Instead of a Jersey Shore rerun or Teen Mom marathon, several viewers who tuned into MTV just before midnight caught a scrolling message informing them that their beloved "music" network had been scrapped, triggering an accusatory, billion-dollar he said/she said shouting match between two media industry giants.
That cable network that used to air music videos and original music reports blacked out last night in front of about 20 million people when satellite provider DirecTV pulled the plug on Music Television and its Viacom-owned sister stations.
"Viacom, the owner of this channel, forced DirecTV to suspend it despite our many requests to keep it on," the scrolling message read. "We are working to bring it back as soon as possible without an unfair increase to your bill. Disruptions like this are brief. Go to DirecTVPromise.com for the latest info."
According to the Wall Street Journal, Viacom, which owns MTV, Nickelodeon, Comedy Central, and others, is asking DirecTV for over $1 billion in carriage fees. But the satellite provider was still "working diligently on a new agreement," presumably for far less money, as of yesterday afternoon.
"Our agreement with DirecTV is seven years old -- ancient by the standards of the ever-evolving media industry -- which means that DirecTV has enjoyed way below market rates for Viacom's networks for a very long time," Viacom said in a statement on Monday night.

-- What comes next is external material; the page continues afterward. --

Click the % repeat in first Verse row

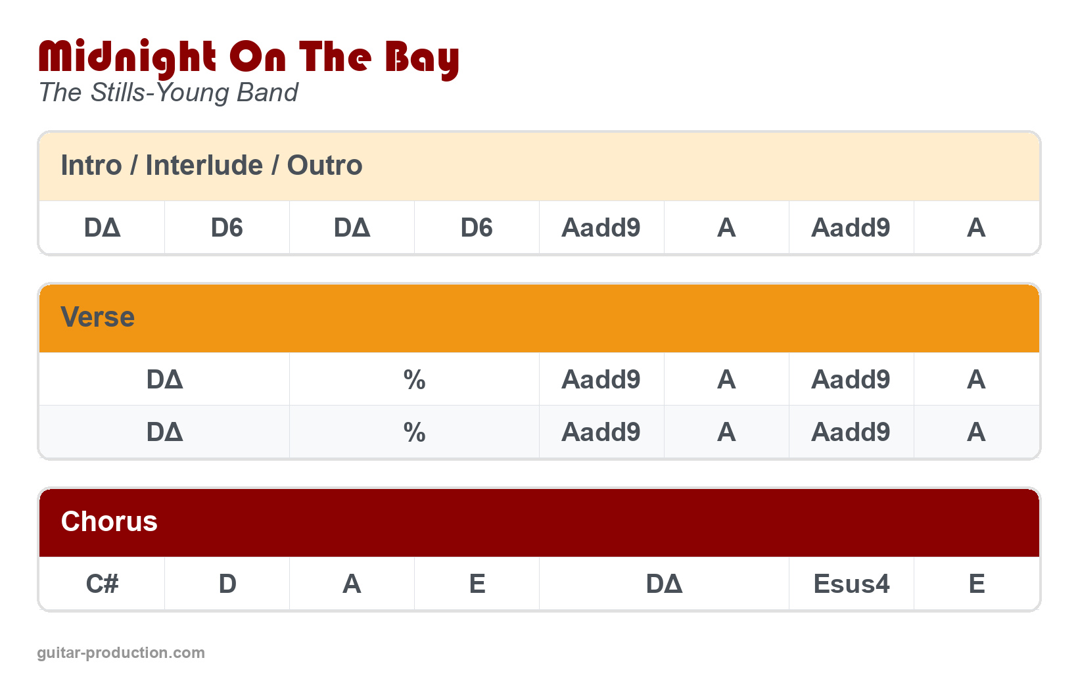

"If negotiations remain stalled, DirecTV will drop Viacom's channels tomorrow tonight. No Dora, no SpongeBob, no Teen Wolf, no 106 & Park, no Daily Show, no Colbert, and no Snooki -- a regrettable and avoidable turn of events if there ever was one, and an outcome that our team has worked tirelessly to avoid."

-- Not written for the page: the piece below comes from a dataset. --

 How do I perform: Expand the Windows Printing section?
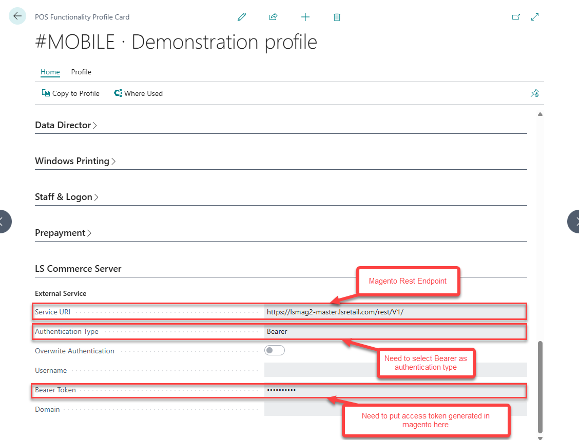click(x=75, y=161)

Unfortunately, it did prove unavoidable, and in a statement released shortly after midnight, Viacom broke the news that 26 of the company's channels had been dropped from DirecTV.

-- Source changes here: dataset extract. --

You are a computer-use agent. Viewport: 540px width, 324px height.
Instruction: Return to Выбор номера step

We are deeply disappointed that DirecTV dropped Viacom's channels before our midnight deadline this evening, severing our connection with its nearly 20 million subscribers nationwide. We proposed a fair deal that amounted to an increase of only a couple pennies per day, per subscriber, and we remained willing to negotiate that deal right up to this evening's deadline. However, DirecTV refused to engage in meaningful conversation. We are hopeful that DirecTV will work with us toward a resolution, and stop denying its subscribers access to the networks they watch most.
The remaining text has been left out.